Step 7 confirms the env var was no-op on recreate:

  $ nemoclaw bug-a-test policy-list
    Policy presets for sandbox 'bug-a-test':
      ○ pypi — Python Package Index (PyPI) access     <-- NOT applied
      ● npm — npm and Yarn registry access            <-- still active from previous onboard
      ● discord — Discord API ... (active on gateway, missing from local state)
      [other presets ○ as before]

The hash matches Step 1's policy version 2 hash exactly (b0b20ec87d30), confirming the recreate did not generate a new policy at all — it reused the one persisted from the prior onboard.

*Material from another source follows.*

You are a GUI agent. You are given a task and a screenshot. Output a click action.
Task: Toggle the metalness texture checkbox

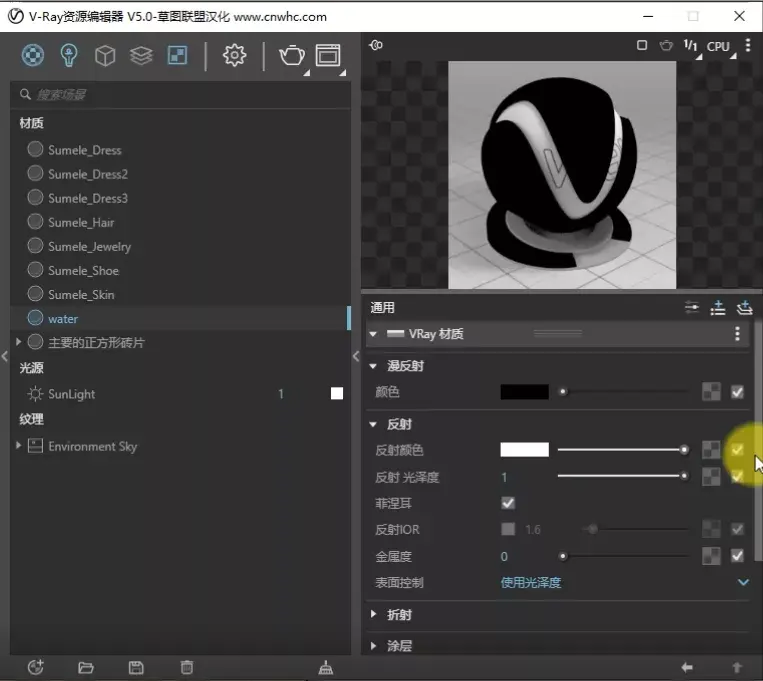[737, 556]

Note: deleting only ~/.nemoclaw/onboard-session.json was insufficient — preset selection is persisted elsewhere (likely ~/.nemoclaw/sandboxes.json or per-sandbox openshell metadata). The user has no documented way to "reset" preset choice without destroying the sandbox.

Logs

Side-finding observed in the same run:
  Step 5 destroy of bug-a-test triggered the docker tag mismatch (NVBug 6126033)
  for the 4th time (now reproduced on macOS in addition to DGX Spark Linux):
    Error response from daemon: No such image: openshell/sandbox-from:1777461942803
    ⚠ Failed to remove Docker image openshell/sandbox-from:1777461942803

Suggested fix direction:
  - Option (a): in onboard recreate path, when NEMOCLAW_POLICY_PRESETS / NEMOCLAW_POLICY_MODE
    are set in the environment AND differ from the cached sandbox state, treat the env vars
    as authoritative — call applyPreset / removePreset to converge the live policy to the
    requested set, instead of [resume] reapplying old state.
  - Option (b): if recreate is intentionally meant to be a "rebuild image, keep policy"
    operation, then add an explicit warning when env vars conflict with cached state, e.g.:
        WARN: NEMOCLAW_POLICY_PRESETS=pypi is set but recreate uses cached state (npm).
              To change presets, run: nemoclaw  policy-add / policy-remove,
              or destroy and re-onboard fresh.
  - Document the persistence boundary clearly in onboard --help so users know what
    deleting onboard-session.json does and does not reset.

Cross-link:
  - NVBug 6126033 (this filer's): docker tag mismatch on destroy — same Mac run reproduces.
  - NVBug 6100154 (Eric Wang, open): discord leak; the discord ● in the policy-list above
    shows that bug also reproduces on v0.0.29 macOS / openshell 0.0.36.

Bug Details

Field	Value
Priority	Unprioritized
Action	Dev - Open - To fix
Disposition	Open issue
Module	Machine Learning - NemoClaw
Keyword	NemoClaw, NemoClaw_CLI&UX, NEMOCLAW_GH_SYNC_APPROVAL, NemoClaw_Onboard, NemoClaw_Policy&Network

---

[NVB#6127070]

[wscurran]

✨ Thanks for submitting this issue that identifies a bug in the NemoClaw onboard process where the NEMOCLAW_POLICY_PRESETS environment variable is ignored when recreating a sandbox on macOS. This proposes an investigation into the onboard process to ensure that environment variables are properly applied during sandbox recreation.